Oooo. Cümlenin güzelliği şaka mı? Hayal nihayet bu iltifatın ona yönlendiğini anlayınca gülümseyerek "teşekkür ederiz, siz de çok şıksınız" dedi nazikçe. Hayal böyle şeyleri takmıyordu, daha doğrusu erkekleri takmıyordu. Eski sevgilisinden sonra artık hiçbir erkek onun dikkatini çekmiyordu. Ama Asaf sanki farklıydı. Ona bakışları çok şeyi söylüyordu bence.
"Oo doktor bey, hoş geldiniz." Ve işte bu. Nihayet Sarp'ın dikkatini çekmiştik. Yanında Alp ile sinirli kaşlarla bize bakıyordular. Alp'in bakışları Hayal'deydi. Ama neden?! Hayal'e ve Asaf'a neden öfkeyle bakıyordu? Ne?! Alp de mi Hayal'den hoşlanıyor? Olay şaka mı?
Peki Hayal bunun farkında mı? Değilse ben söylerim sorun değil. Kız bir oturuş da iki tane erkeği kendine aşık etmeyi becerdi. Helal ben olsam beceremem.

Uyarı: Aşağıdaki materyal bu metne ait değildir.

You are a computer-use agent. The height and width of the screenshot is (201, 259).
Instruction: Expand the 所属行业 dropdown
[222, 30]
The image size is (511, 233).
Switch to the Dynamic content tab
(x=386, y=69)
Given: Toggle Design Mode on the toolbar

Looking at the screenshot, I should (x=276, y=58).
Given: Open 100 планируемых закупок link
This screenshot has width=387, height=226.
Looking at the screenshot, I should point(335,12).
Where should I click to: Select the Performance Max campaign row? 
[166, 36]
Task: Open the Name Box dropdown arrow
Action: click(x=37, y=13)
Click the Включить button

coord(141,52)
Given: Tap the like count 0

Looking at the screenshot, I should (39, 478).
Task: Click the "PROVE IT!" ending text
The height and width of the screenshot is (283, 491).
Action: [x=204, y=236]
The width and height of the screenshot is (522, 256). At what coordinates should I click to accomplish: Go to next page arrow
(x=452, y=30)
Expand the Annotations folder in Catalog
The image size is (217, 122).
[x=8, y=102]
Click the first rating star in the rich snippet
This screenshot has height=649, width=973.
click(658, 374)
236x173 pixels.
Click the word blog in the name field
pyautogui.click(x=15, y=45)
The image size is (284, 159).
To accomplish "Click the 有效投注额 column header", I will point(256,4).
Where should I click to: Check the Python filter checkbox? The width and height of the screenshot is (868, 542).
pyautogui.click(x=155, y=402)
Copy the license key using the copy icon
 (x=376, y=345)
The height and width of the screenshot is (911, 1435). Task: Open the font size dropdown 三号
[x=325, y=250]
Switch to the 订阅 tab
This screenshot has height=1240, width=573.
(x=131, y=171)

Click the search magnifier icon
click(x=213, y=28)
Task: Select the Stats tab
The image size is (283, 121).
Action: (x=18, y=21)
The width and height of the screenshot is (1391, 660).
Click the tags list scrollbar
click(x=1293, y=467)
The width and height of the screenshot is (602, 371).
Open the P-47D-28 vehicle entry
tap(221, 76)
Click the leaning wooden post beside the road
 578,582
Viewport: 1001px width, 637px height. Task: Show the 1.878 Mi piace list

Tabi Defne'ciğim, sen daha beceriklisin. Sen üç dört taneyle uğraşıyorsun çünkü iki tane yetmiyor da o yüzden.
"Hoş bulduk, başkomiser." Poyraz bu kez kendinden fazla emindi. Ne bu eminlik? Bir şey var kesin.
"Geleceğinizi düşünmüyorduk," dedi Alp Asaf'a dönerek. "Şaşırttınız." Şimdi burada olmazsak Alp belinden silahını çıkarıp Asaf'ın iki kaşının ortasından vuracak gibi bakarken Hayal etrafa bakındı. "Defuş, babam çağırıyor. Ben kaçtım." Hayal gerilen ortamın farkında bile değildi. Çünkü dikkati tamamen farklı yerdeydi. Onun yerine ben burada tedirgin olmuştum.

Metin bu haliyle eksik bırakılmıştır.